Indonesian incumbent banks can play the digital game increasingly well

Written by Kapronasia || January 23 2024

Southeast Asia’s most exciting digital banking market at the moment also happens to be the region’s largest economy. No other country in the region offers the same breadth of digital banking opportunities as Indonesia. Much of the market development to date has involved strategic tie-ups between the country’s powerful conglomerates and Asian platform companies. However, incumbent banks unto themselves are increasingly emerging as a force to be reckoned with in the burgeoning digital banking market.

To be sure, certain incumbent banks have already played a key role in the digitization of Indonesia’s financial sector. For instance, one favored model for digital bank development has been the acquisition of smaller incumbent lenders by Big Tech and/or conglomerates, which are then converted into a brand-new digital lender. One of the most prominent examples is SeaBank Indonesia, formerly Bank BKE.

However, larger incumbent lenders are unlikely to be acquired by foreign tech companies. And given their existing resources, they could become major players in Indonesia’s digital banking sector.

One incumbent bank planning to step up its digital game is Bank BTPN, which merged with Bank Sumitomo Mitsui Indonesia in 2019 to become Indonesia’s 12th-largest bank by total assets (US$12.7 trillion) can cater to both retail and corporate customers. The former has been its historic strength while the latter is possible now thanks to the merger with SMBC. According to Nikkei Asia, Bank BTPN currently has about 10 million customers.
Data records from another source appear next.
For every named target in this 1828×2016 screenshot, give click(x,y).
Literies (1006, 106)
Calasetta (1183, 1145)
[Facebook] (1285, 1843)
Another traditional bank focusing on digital opportunities is the large state lender Bank Mandiri, whose revamped app now boasts nearly 90 features, allowing users to perform many functions in-app, from regular banking services and cross-border money transfers to investing in mutual funds and buying airline and concert tickets. The app has about 20 million monthly users, up fivefold from two years ago.

These efforts appear to be bearing fruit. Mandiri’s net income rose 27% annually to 39 trillion rupiah in the first three quarters of 2023. Research firm CreditSights reckons that higher transactions on Mandiri's digital platforms contributed to a 10% increase in its fee-based income, adding that the bank posted “the strongest returns among the Indonesian banks.” Further, Mandiri’s share price rose about 20% last year, outperforming other major Indonesian banks and the benchmark Jakarta Composite Index.

Looking ahead, we like the prospects and Mandiri and other big incumbents. The Indonesian market still has tens of millions of unbanked people and tens of millions of others who are underbanked. Large incumbent banks can undertake targeted digitization initiatives that leverage their existing customer bases while benefiting from being more trusted than tech companies – which are always looking for the next chance to monetize user data – when it comes to financial services.